Summer’s underway, and for some, this means outdoor training is back for the St. Albert Mustangs Track and Field Club. For head coach Amy Millar that means a renewed emphasis on athletes’ development, as well as fostering a strong team atmosphere.
“It really is athletes first,” says Millar. “Investing in our athletes to build strong athlete-coach relationships is a true strength of our program.
A pediatric physiotherapist, Millar has been involved in track and field since she was 12 years old. Something about it hooked her early on. “I love that the sport is so diverse, that you can run or throw or jump,” she says. “It’s the basis of a lot of other sports.” Throughout high school, and as a student at the University of Alberta, Millar competed in high jump and triple jump—and was part of Team Alberta at the Canada Summer Games—before injuries sidelined her.
Not to be deterred, Millar jumped into coaching, a choice that went full tilt when another coach asked for her help at what was then called the St. Albert Track and Field Club. She’s been with the club ever since—which now sports “Mustangs” in the name—with the exception of two years off to pursue her graduate degree in physiotherapy. Three years ago she took over as head coach, a role that involves not only coaching, but also supporting other coaches to develop their skills, as well as working with board members and acting as the public face of the club.
Over the years, Millar has seen the Mustangs grow and improve. When she first came on the scene, there were fewer athletes in the club and most of them were juniors. “We used to lose a lot of kids to Edmonton,” she notes. There were also fewer coaches, with just herself and a distance-running coach on board. Bringing in more coaches, those who share an athletes-first coaching philosophy, has helped provide more structure. “We’re seeing the benefits of it now,” Millar explains. “Our numbers are up significantly [the Junior Development program now keeps a waitlist], and we’re seeing more kids stick around into the senior development portion.” Of the nearly 60 athletes at the club, about 20 of them are older teens and young adults in the Peak Performance program, the most Millar has seen during her time with the Mustangs.
But success is more than just numbers. Millar cites the strength of training in their programs, which cover sprinting, jumping and distance running in equal measure – in short, their strengths now fall across the board.

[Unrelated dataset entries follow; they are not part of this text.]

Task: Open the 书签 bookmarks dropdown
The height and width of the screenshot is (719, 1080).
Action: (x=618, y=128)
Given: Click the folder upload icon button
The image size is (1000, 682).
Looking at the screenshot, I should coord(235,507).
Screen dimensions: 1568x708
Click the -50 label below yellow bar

“Depending on your coaching staff, you may be really strong in your sprinters or your jumpers, but we’re developing in a lot of different areas,” notes Millar, adding that seeing kids fall in love with the sport and develop as athletes the way she did is a perk.
Millar credits the support of the coaching staff, as well as past and present board members. She also notes parental involvement is up, with parents pitching in as volunteers to help with track meets and fundraisers, as well as tidying up the shed at Fowler Park on weekends. The time and hard work that Millar and others have invested are paying off, not only with their athletes, but also in the club’s growing sense of community. “It’s nice to see that the Mustangs are on the rise,” she says. We might say it’s heading there in leaps and bounds.
Location Training is mainly at Fowler Athletic Park
Founded In 1980, as the St. Albert Track and Field Club
Programs Junior Development for athletes up to age 13; Peak Performance for athletes ages 14 and over; Cross Country program that runs through the fall
Fun Fact The Junior Development program follows the Athletics Canada Run Jump Throw Wheel program that teaches fundamental movement skills (including wheeling for kids in wheelchairs) and allows children to experience a variety of track and field events. t8n
At the earliest Olympics, the only event was the stadion, a running race of just under 200 m. Longer races were gradually added until the 18th Olympiad in 708 B.C., when the pentathlon appeared, which involved running, jumping, throwing, and wrestling. Interesting how this idea has endured through the ages, with the modern-day concept replacing wrestling with wheeling in Athletics Canada’s Run Jump Throw Wheel program.